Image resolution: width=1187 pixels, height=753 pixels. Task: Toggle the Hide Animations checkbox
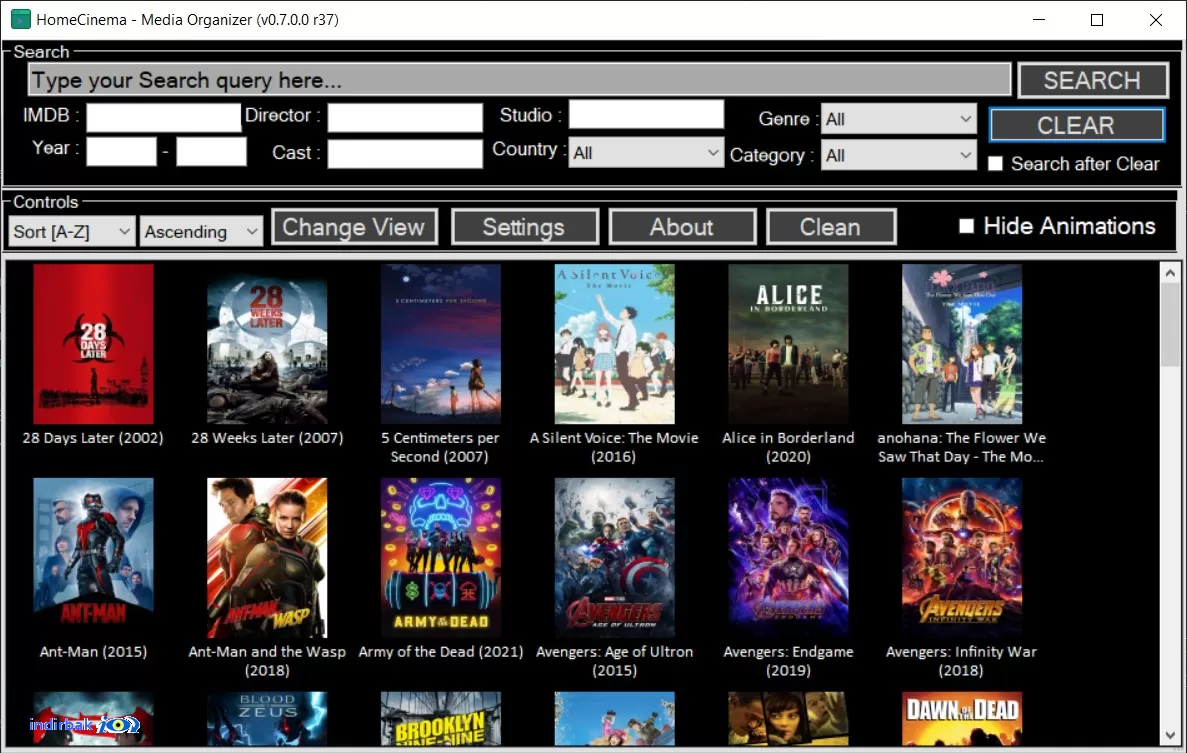(x=966, y=226)
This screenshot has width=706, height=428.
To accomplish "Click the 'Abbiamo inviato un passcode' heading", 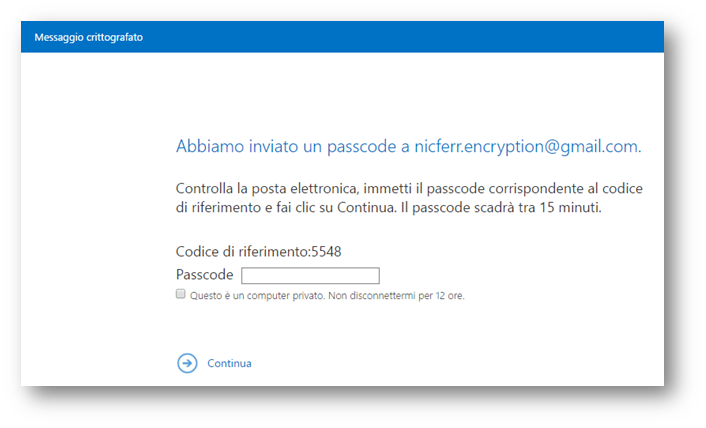I will 290,146.
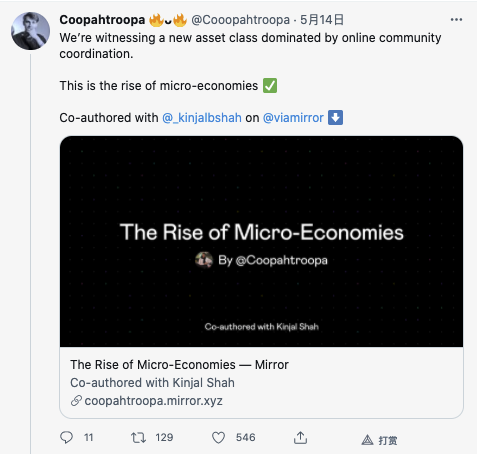Click the 11 replies count
Image resolution: width=477 pixels, height=454 pixels.
88,437
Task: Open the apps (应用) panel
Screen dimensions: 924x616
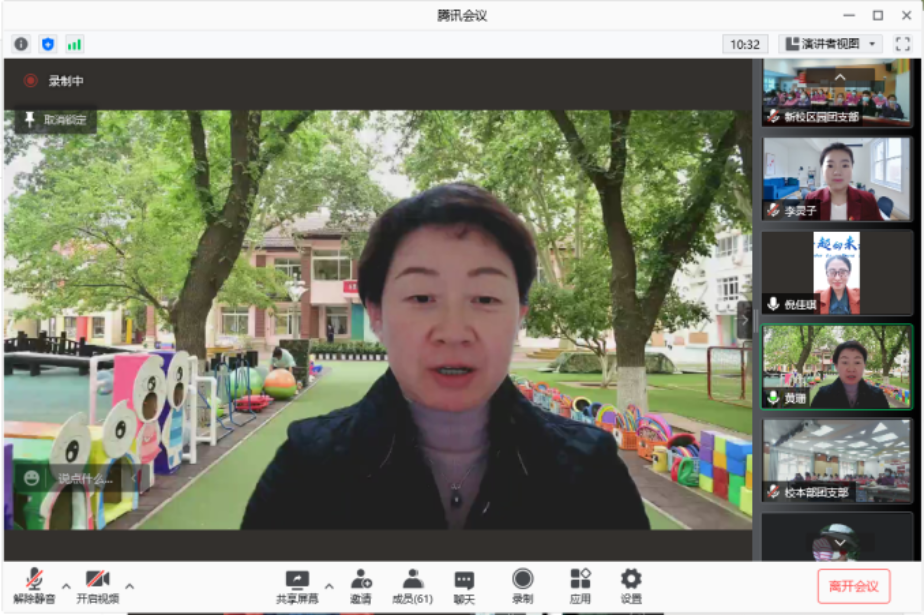Action: pos(580,585)
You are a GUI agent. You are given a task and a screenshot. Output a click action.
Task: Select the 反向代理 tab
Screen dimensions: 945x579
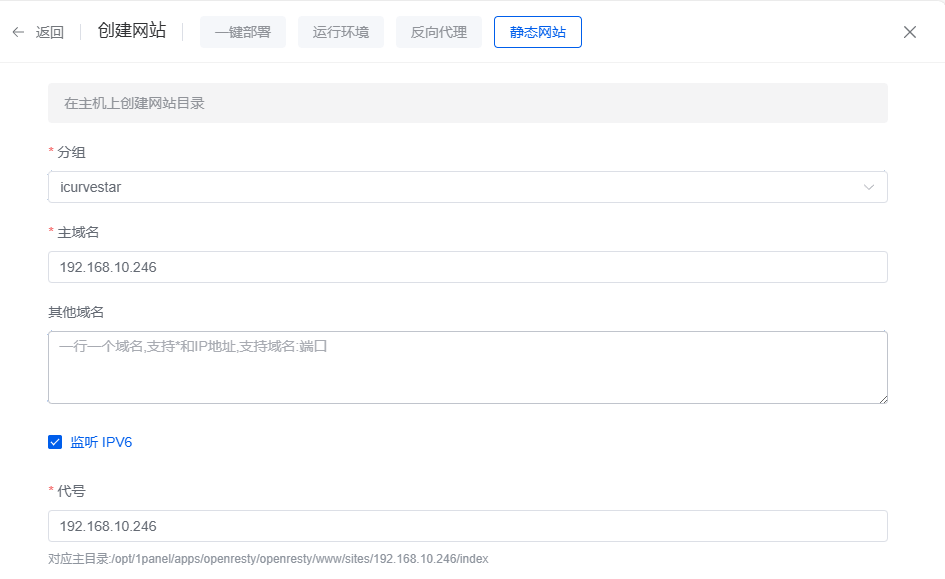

• AIM OF THE EXERCISE:
Filter the listing for the word "screenshot" and copy each line that has it.

• REPLY:
This screenshot has width=706, height=428.
You are a GUI agent. You are given a task and a screenshot. Output a click action.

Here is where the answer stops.